AQIS
Running the Full Pipeline
To run the full inference pipeline, follow these steps:
- Set the PYTHONPATH
This ensures your Python modules are found correctly:
bash
export PYTHONPATH=/mnt/proj2/atr-25-3/inference-server-hpc:$PYTHONPATH
- Start the backend server
This command runs your backend job starter (make sure any required configurations are set in start_aqis.sh):
bash
python -m tests.heappe_aqis_start_job
- Launch the Streamlit client
This starts the web UI on port 8084:
bash
streamlit run src/client/streamlit_app.py --server.port 8084
You can now access the web interface at http://localhost:8084.
Multi-GPU Model Management (model_multi.py)
The model_multi.py script provides advanced multi-GPU and multi-model capabilities for the EXA4MIND AI Inference Service.
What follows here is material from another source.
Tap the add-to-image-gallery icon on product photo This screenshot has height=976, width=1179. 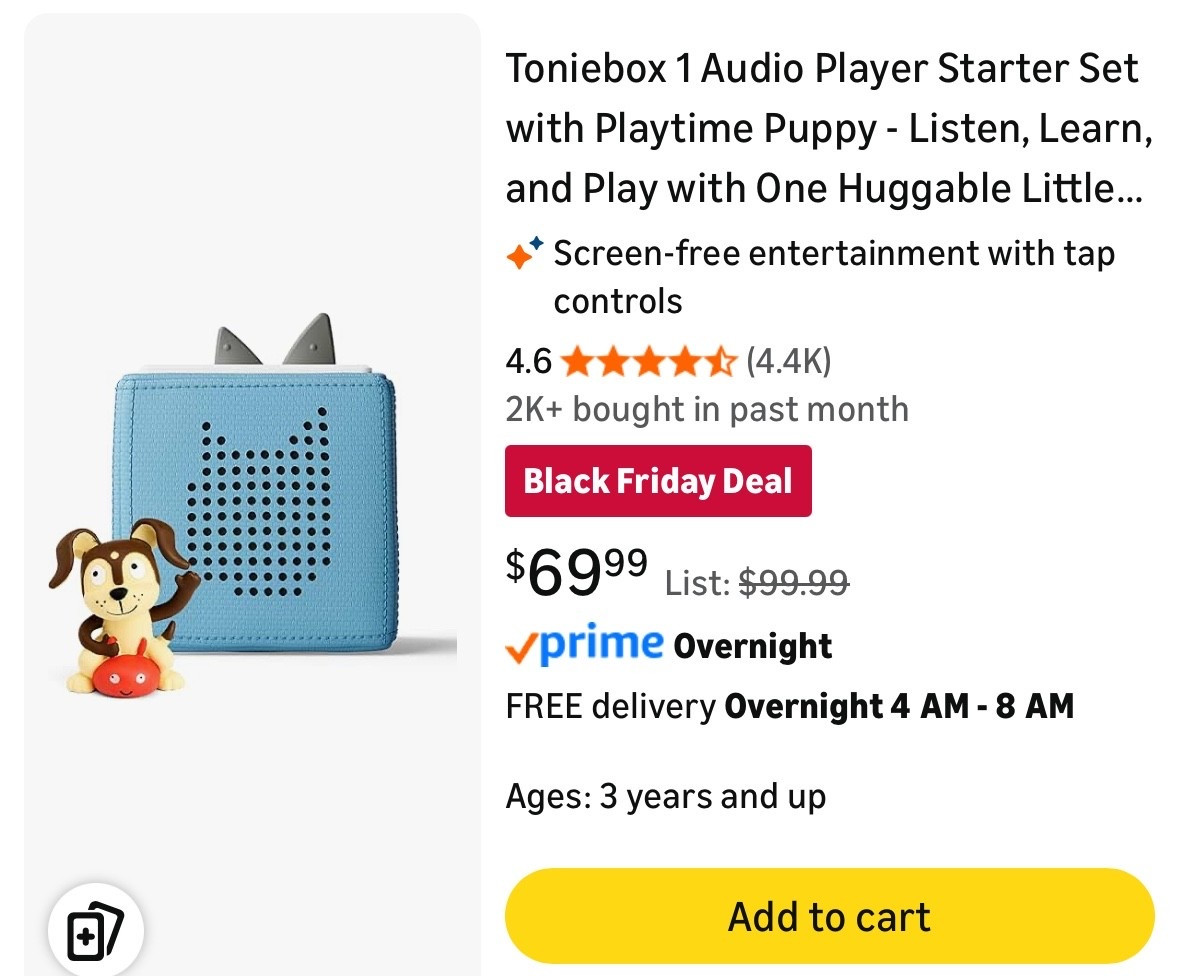(x=95, y=929)
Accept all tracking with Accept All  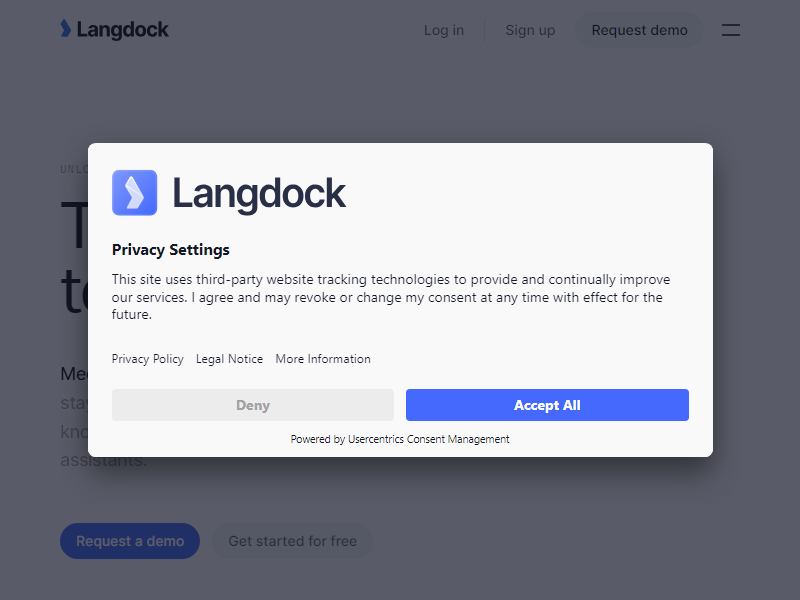pyautogui.click(x=547, y=405)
This component enables efficient deployment and management of multiple large language models across multiple GPUs simultaneously.
Key Features
- Multi-GPU Support: Automatically detects and utilizes all available CUDA devices on the system
- Round-Robin GPU Assignment: Implements round-robin scheduling for distributing models across GPUs
- Multiple Model Deployment: Supports loading different LLMs on different GPUs simultaneously
- Dynamic Model Management: Allows runtime model switching and GPU reallocation
- Memory Management: Automatically handles GPU memory cleanup when switching models
Round-Robin Scheduling
When a new model needs to be loaded: 1. If GPUs are available, the next GPU in the round-robin cycle is assigned 2. If all GPUs are occupied, the system evicts the model from the next GPU in the cycle 3. The new model is loaded on the freed GPU
Supported Inference Engines
The multi-GPU system supports three inference engines:
- Hugging Face Transformers: Direct integration with Hugging Face models
- Ollama: Local model serving with Ollama
- vLLM: High-performance inference with vLLM
API Endpoints
The system responds to three main message types via ZeroMQ:
change_model: Load a new model on an available GPUinference: Perform inference using a specific modelget_model: Retrieve information about currently loaded models
Memory Management
The system includes sophisticated memory management: - Automatic CUDA cache clearing when switching models - Proper model cleanup and resource deallocation - Memory-efficient model loading and unloading
Sending OpenAI Chat Completions Requests
To send an OpenAI-compatible chat completions request through the pipeline:
- Start the AQIS backend job:
bash
python -m tests.heappe_aqis_start_job
- Send a chat completion request (replace placeholders as needed):
bash
python -m tests.heappe_aqis_openai_generate --prompt "Your prompt" --model_id "model_id" --engine "inference_engine"
This uses the OpenAI chat format end-to-end: the FastAPI proxy forwards the payload via ZeroMQ unchanged, and the backend routes it to the selected engine (Hugging Face, vLLM, or Ollama).